I'm just answering the question of how efficient it could be, with an optimal implementation. The answer to the title question is a very definite yes, it's a massive waste of time to use actual multiplication, especially with 32-bit elements.


Storage format options:

one element (0/1) per byte:

  • 4x the density of float (cache footprint / memory bandwidth / elements per vector)
  • easy to transpose with byte shuffles
  • vertical ADD is easy, in case that matters (e.g. for vectorizing over an outer loop, and working on multiple rows or multiple columns at once.
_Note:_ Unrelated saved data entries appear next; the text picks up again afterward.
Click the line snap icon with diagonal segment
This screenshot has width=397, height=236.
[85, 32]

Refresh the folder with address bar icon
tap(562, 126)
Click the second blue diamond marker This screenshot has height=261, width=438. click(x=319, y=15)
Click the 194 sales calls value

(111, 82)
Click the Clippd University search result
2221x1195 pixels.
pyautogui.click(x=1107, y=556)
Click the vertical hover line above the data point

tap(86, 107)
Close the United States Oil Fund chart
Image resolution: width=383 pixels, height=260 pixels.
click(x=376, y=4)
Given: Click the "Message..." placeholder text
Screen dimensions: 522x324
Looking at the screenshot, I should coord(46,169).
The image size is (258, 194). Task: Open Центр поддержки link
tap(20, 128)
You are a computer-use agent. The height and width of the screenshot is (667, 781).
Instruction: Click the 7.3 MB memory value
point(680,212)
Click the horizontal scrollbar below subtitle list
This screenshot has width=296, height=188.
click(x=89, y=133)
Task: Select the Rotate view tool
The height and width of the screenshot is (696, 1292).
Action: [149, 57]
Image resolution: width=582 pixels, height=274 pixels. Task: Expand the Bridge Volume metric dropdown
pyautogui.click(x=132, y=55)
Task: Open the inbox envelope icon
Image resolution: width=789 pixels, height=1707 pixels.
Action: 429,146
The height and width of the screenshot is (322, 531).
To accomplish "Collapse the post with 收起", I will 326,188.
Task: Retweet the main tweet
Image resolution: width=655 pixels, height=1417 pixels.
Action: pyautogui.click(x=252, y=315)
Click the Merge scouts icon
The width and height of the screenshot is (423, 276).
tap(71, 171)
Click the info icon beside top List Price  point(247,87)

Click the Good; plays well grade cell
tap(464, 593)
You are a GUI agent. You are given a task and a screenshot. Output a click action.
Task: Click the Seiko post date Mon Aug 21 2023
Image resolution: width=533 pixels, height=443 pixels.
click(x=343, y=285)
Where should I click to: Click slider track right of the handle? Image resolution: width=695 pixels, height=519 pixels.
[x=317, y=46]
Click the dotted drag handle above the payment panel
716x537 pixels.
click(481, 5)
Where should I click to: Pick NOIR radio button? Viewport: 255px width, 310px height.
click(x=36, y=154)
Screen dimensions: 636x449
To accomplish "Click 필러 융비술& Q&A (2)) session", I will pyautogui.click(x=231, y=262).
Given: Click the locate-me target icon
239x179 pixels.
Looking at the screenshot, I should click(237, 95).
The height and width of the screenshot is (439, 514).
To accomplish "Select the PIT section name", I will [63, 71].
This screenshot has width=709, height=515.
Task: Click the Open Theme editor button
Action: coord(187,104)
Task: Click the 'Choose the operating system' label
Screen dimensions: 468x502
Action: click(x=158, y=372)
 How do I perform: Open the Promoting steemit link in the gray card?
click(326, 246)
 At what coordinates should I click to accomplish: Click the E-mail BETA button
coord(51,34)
Can be good (avoiding horizontal sums at the end) if you have your data interleaved in a way that makes this work without extra shuffling.)

4 elements per byte, packed into the low nibble:

  • 4x the density of separate bytes
  • very efficient to popcount with AVX2 vpshufb. With inputs hot in L1D cache, you could load/AND/accumulate-a-popcount with a throughput of 128 AND-result elements per clock cycle (per core), in theory. 4 fused-domain uops per clock saturates SKL/HSW front-end issue bandwidth of 4 per clock, and doesn't bottleneck on the 3 vector ALU ports, because one of the uops is a pure load. (The other load micro-fuses with the vpand). When bottlenecked on L2 bandwidth (~one 32B load per cycle), runs at 64 elements per clock. See below.
  • slower to create from integer or packed-bitmap (but not bad if you put bits into vectors in an interleaved order for efficient pack/unpack to in-order bytes, rather than forcing bits to be in order).
  • hard to transpose (maybe worse than fully packed)

packed bits:

  • 8x the density of separate bytes, 256 elements per AVX2 vector.
  • can be created from vectors with pmovmskb for a non-interleaved storage order. (not very useful for creation on the fly, though, since that puts the result in an integer reg, not a vector. An interleaved bit-order is probably best, esp. for unpacking during a transpose).
  • fairly efficient to popcount with AVX2: mask / shift+mask / 2xvpshufb. (9 fused-domain uops (8 vector-ALU uops) to AND + accumulate popcount for 256 elements (from 2 row/column vectors), vs. 8 uops (6 vector-ALU uops) for the 4-per-byte strategy (from 4 row/column vectors).) ALU port bottlenecks limit this to 96 elements per clock from L1D or L2. So this has about 1.5x the inner-product throughput of the pack4 strategy when it bottlenecks on L2 bandwidth, or 3/4 the throughput for data hot in L1D, in theory, counting just the inner loop. This is just the inner-product part, not accounting for different pack/unpack costs.
  • hard to transpose (but maybe not horrible with pmovmskb to extract 1 bit from each byte and make them contiguous).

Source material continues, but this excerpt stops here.